In 1997, Arkansas Governor Mike Huckabee objected to the wording of a bill designed to guarantee insurance coverage for victims of catastrophic weather. He wanted to strike the expression “Acts of God” from the document and substitute reference to “natural disasters.” He said, “While I realize that to some this is a minor issue, it is a matter of deep conscience with me to attribute in law a destructive and deadly force as being an ‘act of God.’” He added, “I refuse to walk through tornado damage and to say that what destroyed it was God and what built it back was only human beings . . . I saw God protect a lot of people, save a lot of people. That’s an act of God, too.”[i] Of course, the two things are compatible – God’s role both in destruction and deliverance. But it is interesting that the law books reserve the expression for floods and hurricanes, avoiding its application to the gentle rain that replenishes parched earth or the cooling breeze that blesses the farmer after a hot day in the fields.
But what of the deeper issue, whether God could be the author of killer storms? If so, why would He visit so much grief on a people? Queen Anne had an answer when a horrific storm hit southern England in 1703, killing 8,000 of her subjects. Her official proclamation read,
Whereas it hath pleased Almighty God to afflict our kingdom by terrible Storms of Wind … many ships were sunk … great numbers have perished … houses and buildings demolished … corn and hay scattered abroad … very great damage and impoverishment … it loudly calls for the deepest and most solemn humiliation … we humbly acknowledge it to be a token of Divine displeasure … through God’s infinite mercy we were not wholly destroyed … we have resolved and do hereby command that a General Public Fast be observed.[ii]
Her quote enjoys the patina of royal venerability, but similar, current voices are usually less well received. For instance, when Austrian bishop Gerhard Maria Wagner deemed Hurricane Katrina “divine retribution” for New Orleans’ decadence, he stirred up a host of critics. By his castigated account, the city’s “conditions of immorality” were “indescribable,” and it was “no coincidence that in New Orleans all five abortion clinics as well as night clubs were destroyed.”[iii]
Of course, Christians are not the only ones offering spiritual takes on natural disasters. Voltaire took advantage of the 1755 Lisbon earthquake, which took 100,000 lives, to mock those who claimed that God was blamelessly sovereign over the world.[iv]

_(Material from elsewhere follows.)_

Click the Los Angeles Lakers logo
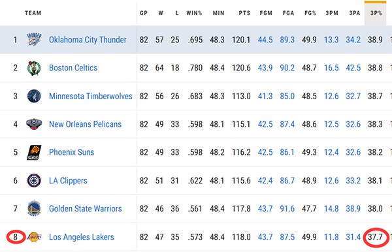The height and width of the screenshot is (252, 392). (35, 237)
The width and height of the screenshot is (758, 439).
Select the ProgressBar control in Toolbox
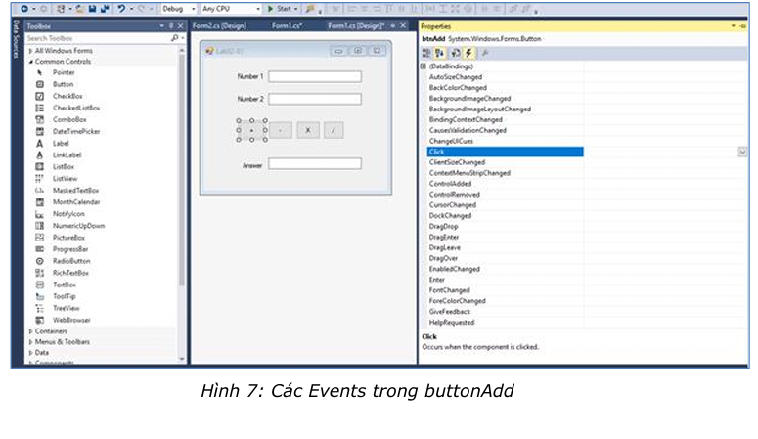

So what is the Christian to make of these things? First, Scripture is clear that God can and does use the weather for His purposes. As it says in Job 37:13, “He brings the clouds to punish people, or to water his earth and show his love.” For instance, in Exodus 9, God followed through on His promise to Pharaoh through Moses to hit Egypt with a great hailstorm. And in order to turn the wayward Jonah back toward Nineveh, “the Lord sent a great wind on the sea, and such a violent storm arose that the ship threatened to break up” (Jonah 1:4). Nevertheless, the Bible discourages speculation on particular reasons for specific tragedies, as when Jesus embarrassed his disciples in John 9:9, where they asked whether a man’s blindness was his fault or his father’s.
Of course, there are many other biblical examples and precepts that speak to this issue, but the basic principles stand out, that one must be very careful both about ruling out divine action through disasters and about proclaiming which of His purposes are in play in their occurrence.